# TASK DETAILS
Arrange the rows below as a Markdown table with the columns Index and Content, starting at the row that contains "Given: Open the チャート (Chart) menu" and ending at the last row. Number each line in order, omit blank lines, and leave the pictures out of the table.

# AVAILABLE DATA

****

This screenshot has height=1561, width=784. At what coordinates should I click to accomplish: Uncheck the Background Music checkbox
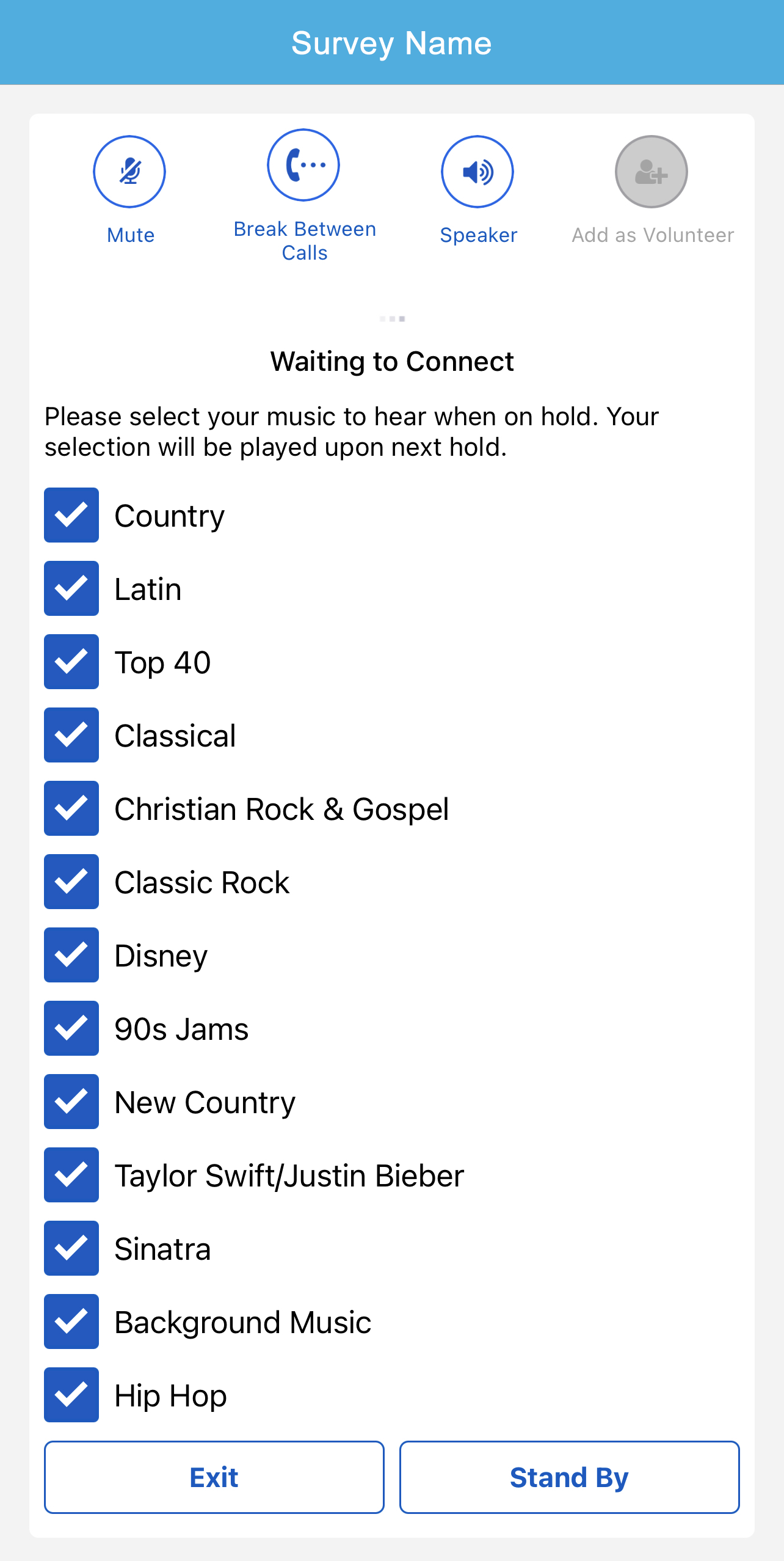[x=71, y=1322]
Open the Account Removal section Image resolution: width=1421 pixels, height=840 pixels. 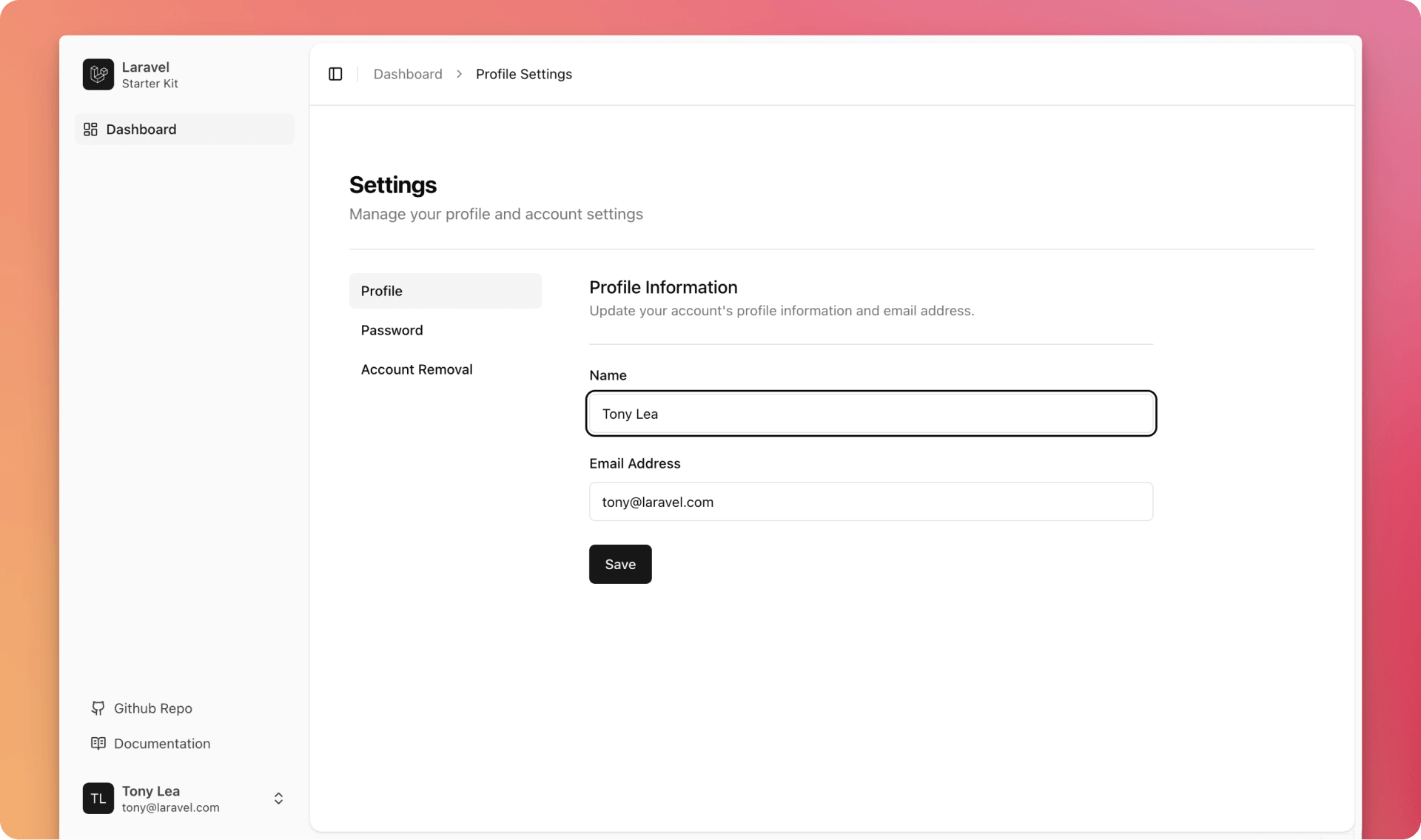[x=417, y=369]
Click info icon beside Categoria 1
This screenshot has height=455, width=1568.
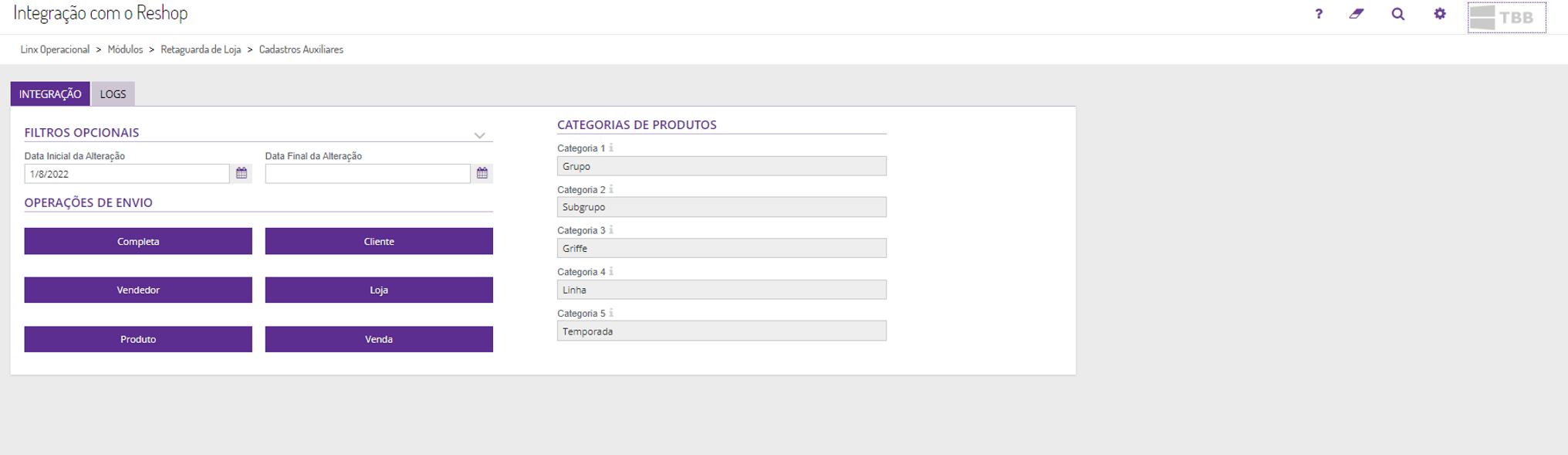click(611, 148)
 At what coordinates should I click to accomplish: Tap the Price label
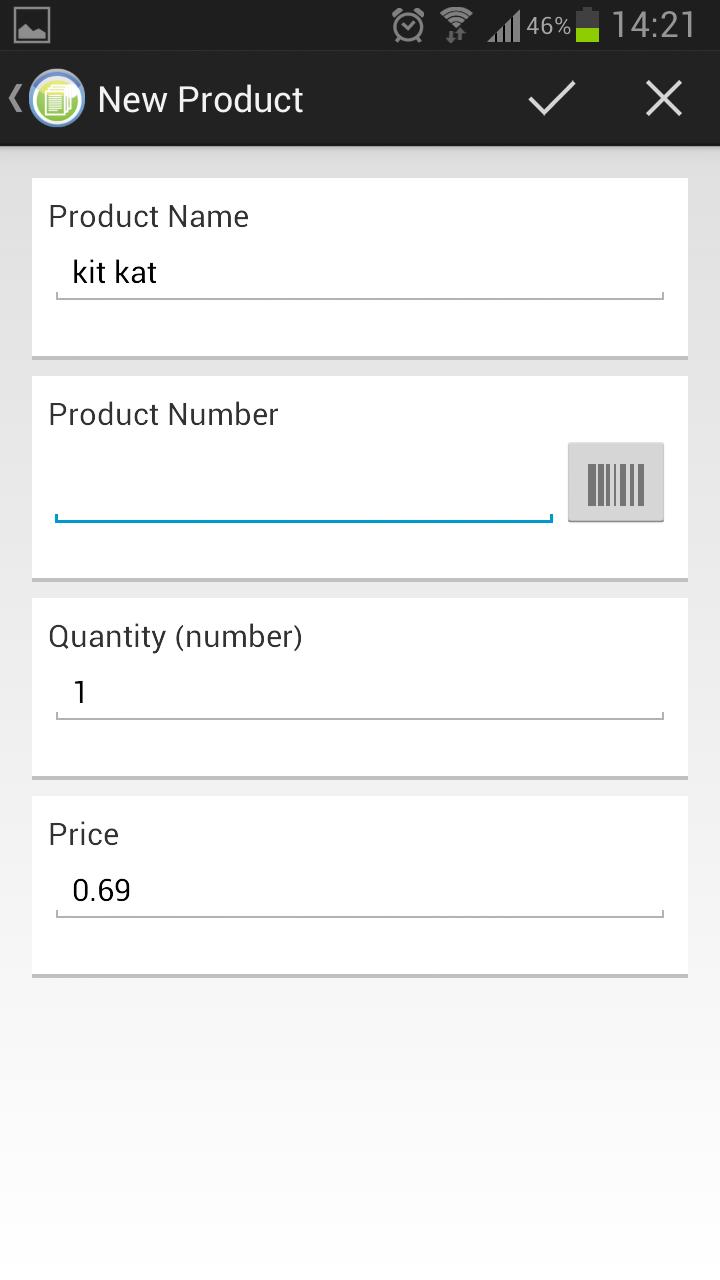coord(83,834)
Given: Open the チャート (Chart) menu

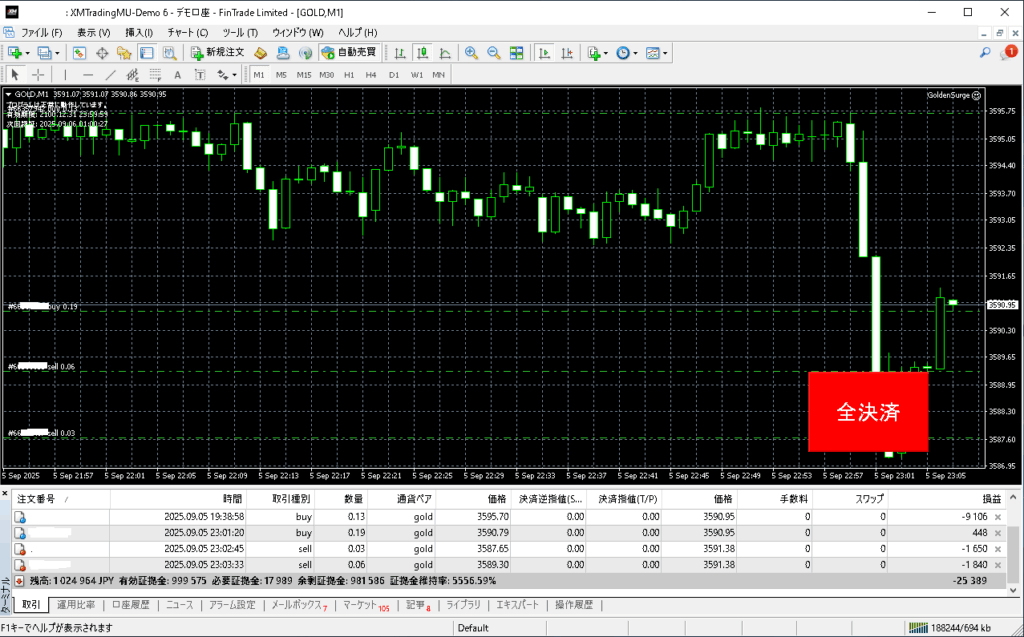Looking at the screenshot, I should tap(187, 32).
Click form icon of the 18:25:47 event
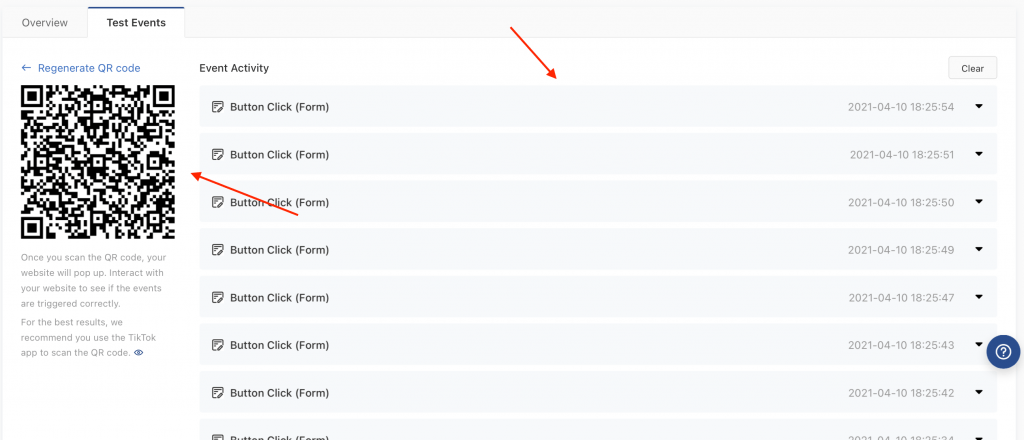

****

# EXERCISE ANSWER
| Index | Content |
|---|---|
| 1 | Given: Open the チャート (Chart) menu |
| 2 | Looking at the screenshot, I should tap(187, 32). |
| 3 | Click form icon of the 18:25:47 event |